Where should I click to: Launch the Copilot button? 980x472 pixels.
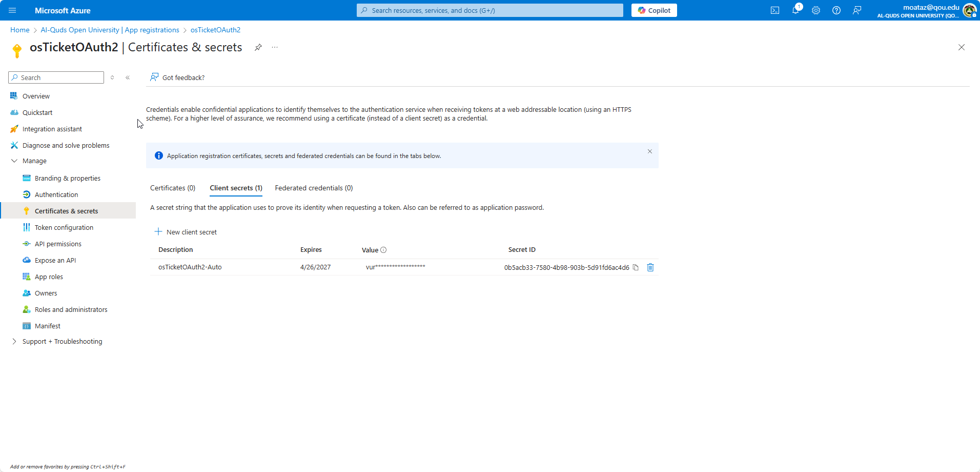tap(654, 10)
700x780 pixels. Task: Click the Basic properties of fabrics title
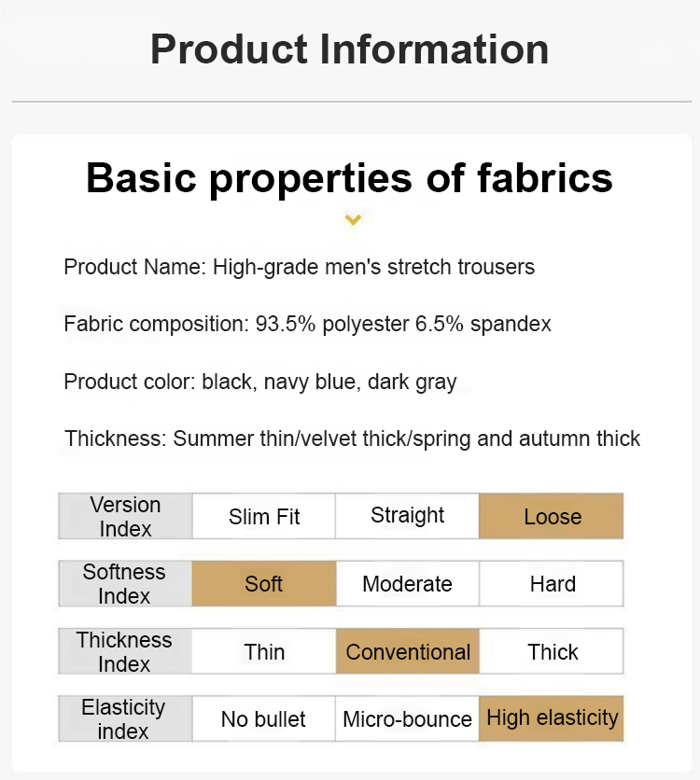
+++
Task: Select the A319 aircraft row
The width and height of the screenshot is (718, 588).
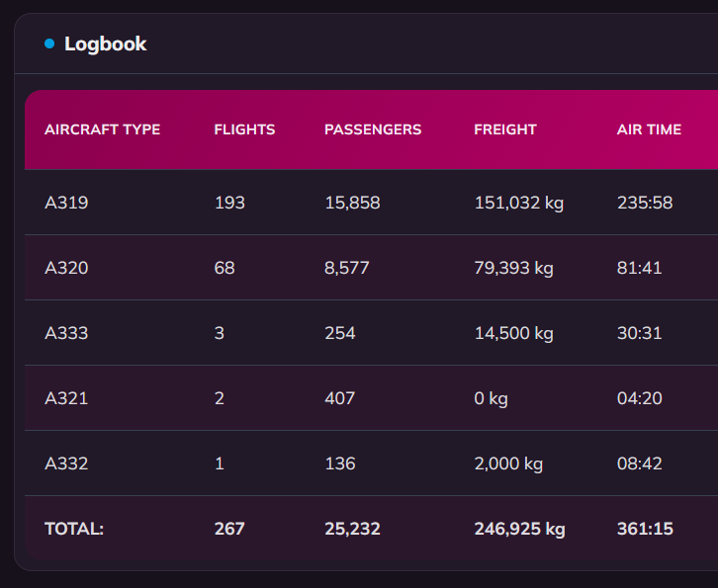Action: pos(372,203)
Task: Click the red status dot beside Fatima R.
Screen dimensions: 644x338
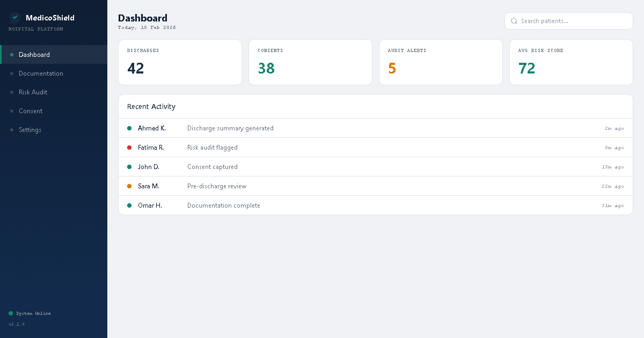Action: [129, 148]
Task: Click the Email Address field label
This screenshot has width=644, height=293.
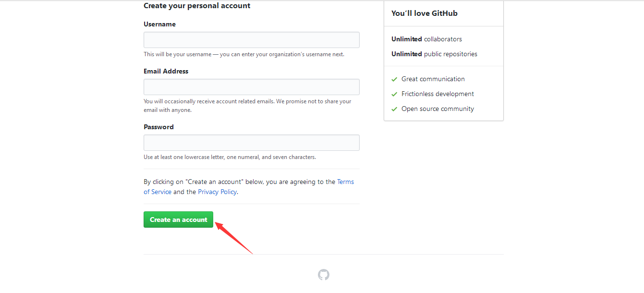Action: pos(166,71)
+++
Problem requirements:
Using the data above, copy exactly the lines from the one containing "Where should I" to the one containing "700x780 pixels. Task: Click", inclusive. Exclude the pictures.

Task output:
Where should I click to: Launch the Copilot button? 980x472 pixels.
tap(654, 10)
700x780 pixels. Task: Click the Basic properties of fabrics title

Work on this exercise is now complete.